==== TEXTO DADO ====

Por Ricardo Rivas
Periodista
Twitter: @RtrivasRivas
La historia familiar de los Binaghi –tal vez dramática, quizás trágica– me permitió creer que una breve historia borgiana que alguna vez leí, si no era verdad, al menos, era verosímil. ¿Cómo olvidar, sin prejuzgarlo, que a una de sus obras la tituló “Ficciones”? La tan querida y respetada Antonia Caputo de Gallicchio, la profe de Literatura cuando cursaba 4to año en el Instituto San Román, en el Bajo Belgrano, mi pueblo natal en Buenos Aires –unos 1.260 Km al Sur de mi querida Asunción– puso, por primera vez, delante de mis ojos a Borges. Desde entonces, se cruza siempre en mi camino. Y más aún, esta noche, en que varias historias, hechas duda, convergen y me abruman.

==== CONJUNTO DE DATOS ====

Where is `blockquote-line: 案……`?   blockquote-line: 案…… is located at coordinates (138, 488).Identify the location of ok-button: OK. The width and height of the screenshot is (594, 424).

====
==== CONJUNTO DE DATOS ====

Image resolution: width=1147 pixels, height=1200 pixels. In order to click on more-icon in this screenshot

====
==== CONJUNTO DE DATOS ====

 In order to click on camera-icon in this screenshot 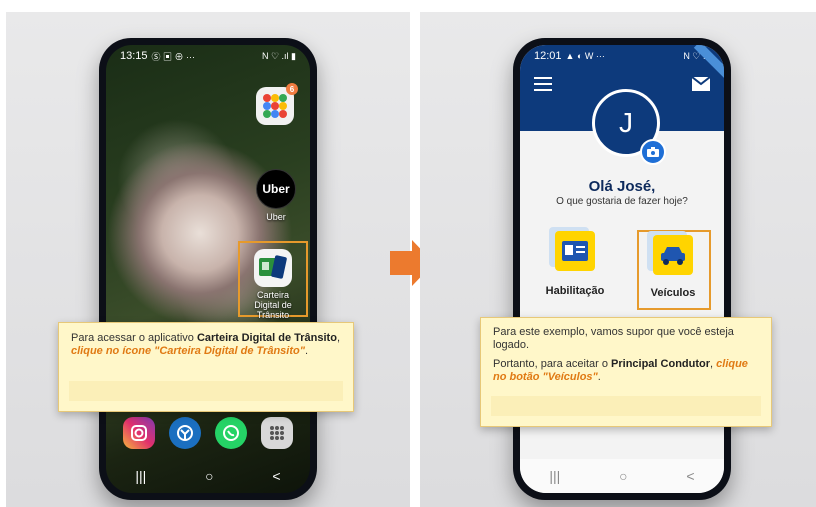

====

_PREGUNTAS DE ESTUDIO_.
a. Resume el texto dado en dos oraciones.
b. Copia tal cual el fragmento del texto dado que empieza en las palabras "Por Ricardo Rivas" y termina después de "y me abruman.".

_RESULTADOS EN ORDEN_.
a. La historia familiar de los Binaghi llevó a quien escribe a creer que un breve relato borgiano que había leído era, al menos, verosímil. Antonia Caputo de Gallicchio, su profesora de Literatura en 4to año del Instituto San Román, le presentó a Borges por primera vez, y desde entonces Borges se cruza siempre en su camino, más aún esa noche en que varias historias convergen y le abruman.

b.
Por Ricardo Rivas
Periodista
Twitter: @RtrivasRivas
La historia familiar de los Binaghi –tal vez dramática, quizás trágica– me permitió creer que una breve historia borgiana que alguna vez leí, si no era verdad, al menos, era verosímil. ¿Cómo olvidar, sin prejuzgarlo, que a una de sus obras la tituló “Ficciones”? La tan querida y respetada Antonia Caputo de Gallicchio, la profe de Literatura cuando cursaba 4to año en el Instituto San Román, en el Bajo Belgrano, mi pueblo natal en Buenos Aires –unos 1.260 Km al Sur de mi querida Asunción– puso, por primera vez, delante de mis ojos a Borges. Desde entonces, se cruza siempre en mi camino. Y más aún, esta noche, en que varias historias, hechas duda, convergen y me abruman.